Problem a>
Rewrite the rows from the one containing "Open the equals operator dropdown" through the last row, renaming "dropdown" to "drop-down list" and leaving everything else unchanged. Omit the pictures.

Text passage>
--- start ---
New Bookstore! Save 20% on books with discount code: LAUNCH
Web Dev + WordPress + Security

Eliminate 404 Errors for PHP Functions

Recently, I discussed the suspicious behavior recently observed by the Yahoo! Slurp crawler. As revealed by the site’s closely watched 404-error logs, Yahoo! had been requesting a series of nonexistent resources. Although a majority of the 404 errors were exclusive to the Slurp crawler, there were several instances of requests that were also coming from Google, Live, and even Ask. Initially, these distinct errors were misdiagnosed as existing URLs appended with various JavaScript functions. Here are a few typical examples of these frequently observed log entries:

https://perishablepress.com/press/category/websites/feed/function.opendir
https://perishablepress.com/press/category/websites/feed/function.array-rand
https://perishablepress.com/press/category/websites/feed/function.mkdir
https://perishablepress.com/press/category/websites/feed/ref.outcontrol

Fortunately, an insightful reader named Bas pointed out that the errors were actually PHP functions. Bas explains:

The two functions (array_rand and opendir) you define as javascript functions are PHP functions. Some servers generate clickable links to the php manual (which uses function.NAMEOFFUNCTION in their URL’s) in php scripting error messages. Maybe that’s also the cause of these problems.

Using this information to investigate the issue, I learned that PHP contains a function called html_errors that “produces hypertext links that direct the user to a page describing the error or function in causing the error.”1 Together with docref_ext and docref_root, the html_errors function controls the presence and formatting of PHP’s docref error messages.
--- end ---
Problem b>
Continue the article on eliminating 404 errors caused by PHP function links from the point where it stops.

Material for the task>
--- start ---
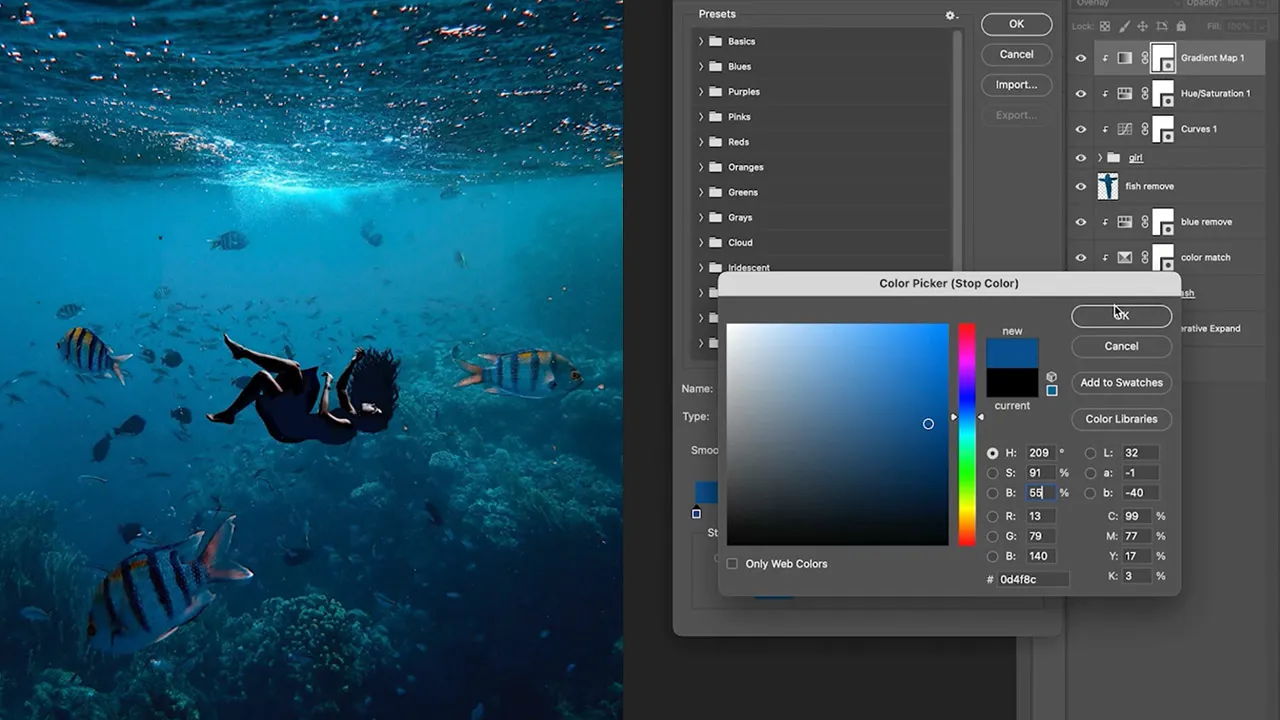Screen dimensions: 1280x720
Task: Click the Curves 1 adjustment layer icon
Action: tap(1125, 129)
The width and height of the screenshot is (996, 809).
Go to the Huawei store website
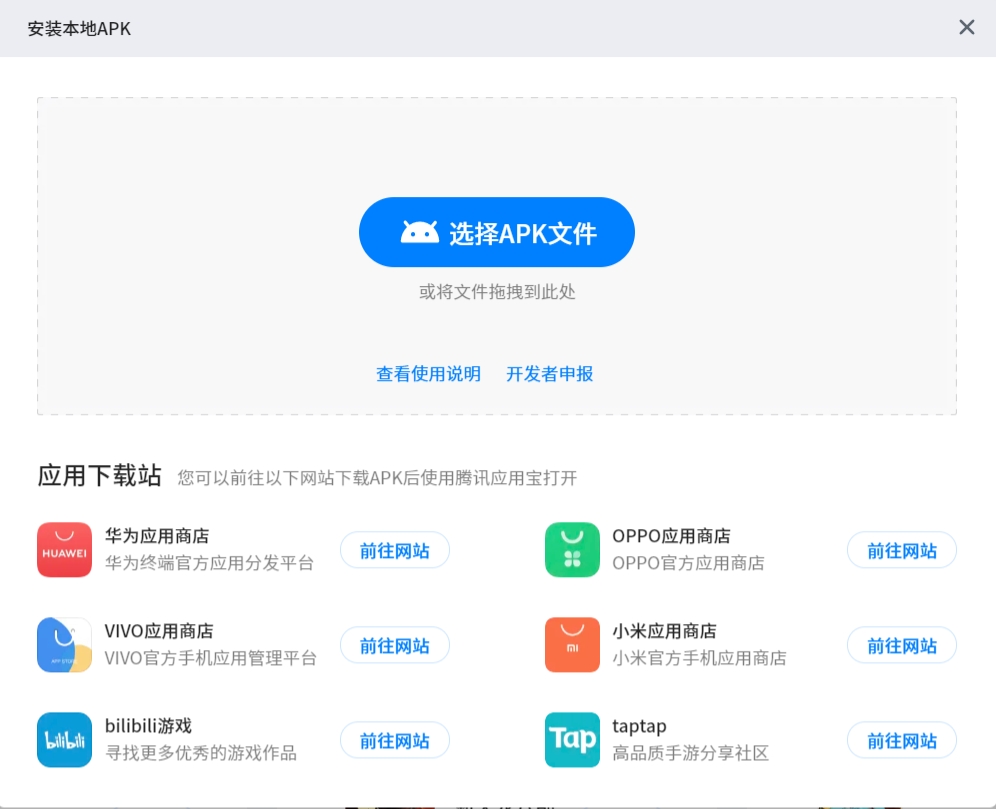pyautogui.click(x=395, y=550)
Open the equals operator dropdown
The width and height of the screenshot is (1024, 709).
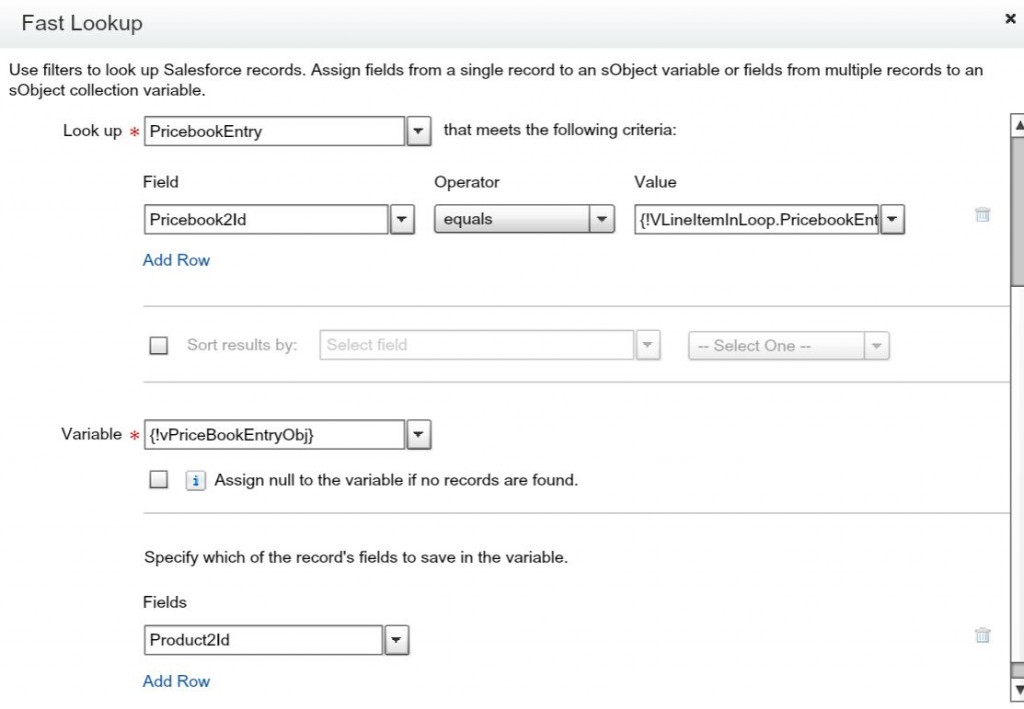tap(601, 220)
--- end ---
Result a>
Open the equals operator drop-down list
The width and height of the screenshot is (1024, 709).
tap(601, 220)

Result b>
The error messages generated by the html_errors function appear in several locations, including PHP log files, user error handlers, and $php_errormsg variables. Of course, the revealing of sensitive error information should be disabled in the server’s PHP configuration settings because it reveals potential security vulnerabilities. Live reporting of error information may be useful during the development stage, but it is wise to disable such functionality on production servers.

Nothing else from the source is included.